REPORT FROM ASIA: The governor and Mike Presto.

Gov. Asa Hutchinson and his AEDC director Mike Preston reported by YouTube this afternoon on their trade junket to China and Japan and they expressed optimism about new opportunities if a China trade agreement is worked out with the U.S.

In response to a reporter’s question, he essentially defended his son’s role in the trip as a representative of Chinese companies that have received state economic incentives, including in one case $1 million from the governor’s own quick action closing fund for a Jonesboro plant. He didn’t address directly the question of appearance of conflict in his role as a benefactor for clients of his son.

The governor acknowledged in opening remarks the uncertainty that Chinese officials have said was created by Trump trade policies and which have been cited in the failure so far of planned Chinese investments in a garment factory in Forrest City and a pulp mill near Arkadelphia.


Hutchinson acknowledged “uncertain times,” but said he believed after talking to the administration and others that the U.S. is “closer to a China trade deal than ever before.” Still, the potential for tariffs on equipment for the pulp mill and the potential for retaliatory tariffs on products made at the mill for shipment to China have changed the situation in Clark County since the plant was first announced.

The governor said China had approved four Arkansas rice producers for sale there if trade issues are resolved. He also said they’d met with companies that currently employ some 2,500 people in Arkansas and met with about 25 additional industrial prospects.


Hutchinson and Preston mentioned they were accompanied by Arkansas business people in addition to the state’s official entourage. They didn’t mention specifically, until asked by a reporter, about the presence of the governor’s son, Asa Hutchinson III, whose law firm lists several Chinese companies among its clients, including firms that have benefitted from state financial incentives.

Asked about his son’s involvement, Hutchinson said it wasn’t unusual for those with partners abroad to go at their own expense in support of such missions. He mentioned a timber industry executive and an official of an Indian manufacturer with a facility in Little Rock. The governor’s office had told the Times yesterday that his son paid for his travel, but the office has not responded to questions about the appearances in the governor directing state money to clients of his son.

“Attorney Hutchinson at his own expense came to China to support projects important to his client and also important to the state of Arkansas,” the governor said. He said his son had a “unique” international practice and he said he was “delighted to have that support.”

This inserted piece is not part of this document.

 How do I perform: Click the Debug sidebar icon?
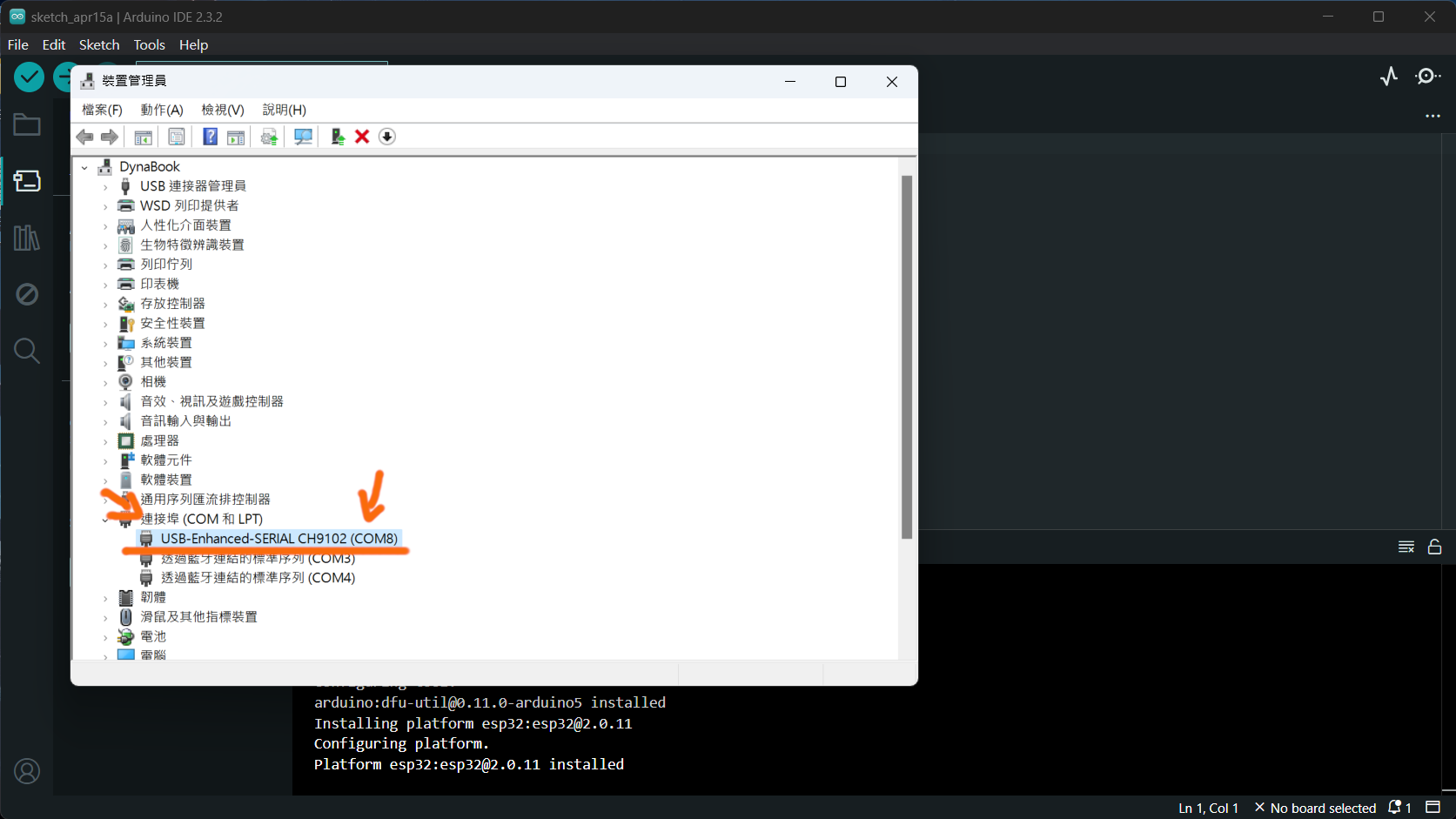point(27,294)
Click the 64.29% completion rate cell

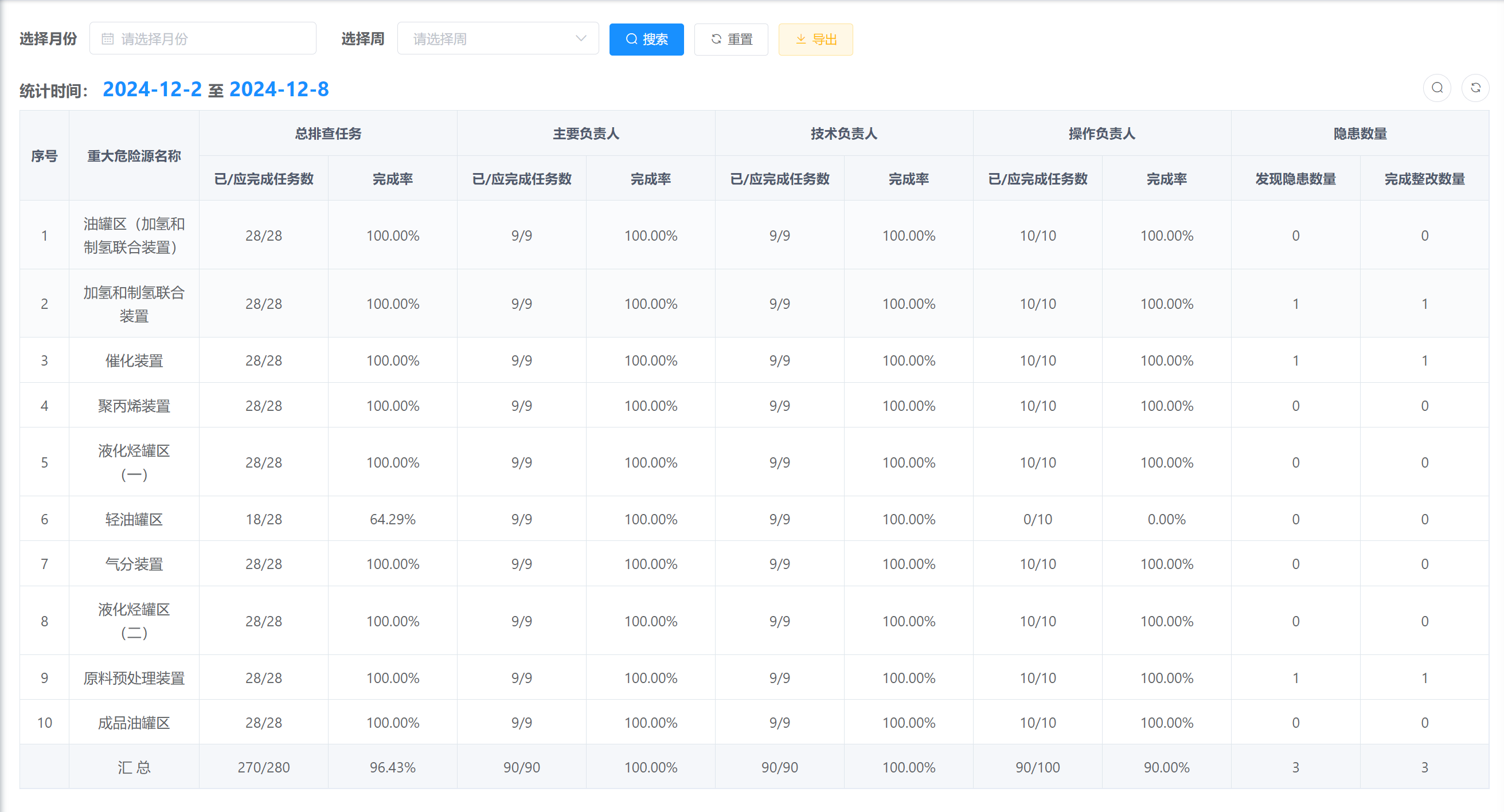click(392, 519)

He said his son participated in at least one of the China meetings and the meeting with the ambassador to China. One correction about our reporting yesterday: Photos of Asa Hutchinson III provided to me came from his LinkedIn page, not his Facebook page. For example, he posted the image below on LinkedIn related to a company that received $3 million in state incentives to locate a garment plant at the Little Rock Port.



He also posted a photo of the Arkansans meeting with Terry Branstad, the U.S. ambassador to China.